Frequently asked questions

On decode, the tool first reads the MIME type from the data: URI header if present. Otherwise it inspects the first decoded bytes against magic numbers for PNG, JPEG, GIF, WebP, BMP, PDF, MP3, WAV, OGG, MP4, WebM, MOV. If nothing matches, it falls back to UTF-8 text and recognises Basic Auth (user:pass) and pure-hex strings.

Drag in any file (image, audio, video, PDF, font, archive) or type/paste text, HTML, CSS, hex, or a URL to fetch. The output is the raw Base64 plus a full data: URI when the type is known.

No. Encoding and decoding both run entirely in your browser via FileReader, atob and btoa. Your data never leaves the page.

HTTP Basic Authentication sends credentials as Base64("username:password"). When the decoded text fits that exact shape and contains no binary bytes, the tool highlights it and splits the username and password for you.

On decode, the default "Strip whitespace & URL-safe" option normalises -_ back to +/ and re-adds any missing = padding before calling atob(). On encode, pick the URL-safe alphabet from the Alphabet menu.

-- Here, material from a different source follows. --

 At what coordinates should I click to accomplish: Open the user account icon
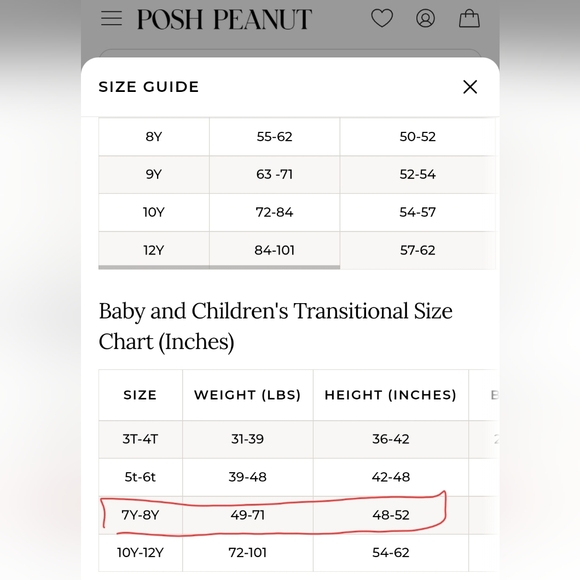click(x=425, y=18)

The browser enforces CORS — the remote server must explicitly allow cross-origin requests. If the fetch fails, download the file with your browser and use the File tab instead.

About

About Base64 encoding

Base64 is the standard way to express arbitrary bytes as printable ASCII characters, defined in RFC 4648. Every three bytes of input become four characters of output drawn from a 64-character alphabet, with = padding when the input length isn't a multiple of three. That ~33% overhead is the cost of being safe in environments that mangle binary — email bodies, JSON strings, URL parameters, HTTP headers, and JWT payloads.

Standard vs URL-safe

The standard alphabet uses A-Z a-z 0-9 + /. The URL-safe variant (RFC 4648 §5) swaps + for - and / for _ so the result is safe to drop into a URL path or filename without further percent-encoding. JWTs and most modern web tokens use the URL-safe alphabet with the padding stripped.

data: URIs

A data: URI (RFC 2397) bundles the bytes inside the URL itself: data:<mime>;base64,<payload>. Browsers, email clients, and most rendering pipelines treat it like a normal https:// reference. It's the right answer for small icons, single-file demos, CSP-strict pages, and any environment that can't make a second HTTP request.

HTTP Basic Auth

The HTTP Authorization header sends Basic credentials as Authorization: Basic <Base64(user:password)>. The Base64 wrapper is encoding, not encryption — decoding is trivial, which is why Basic Auth is only acceptable over HTTPS.

Performance

For very large files, encoding in the browser uses FileReader.readAsDataURL which streams chunks to the C++ implementation behind the scenes. Decoding uses atob() for the payload and wraps the bytes in a Blob — no extra copy is needed to render images, audio, video or PDFs.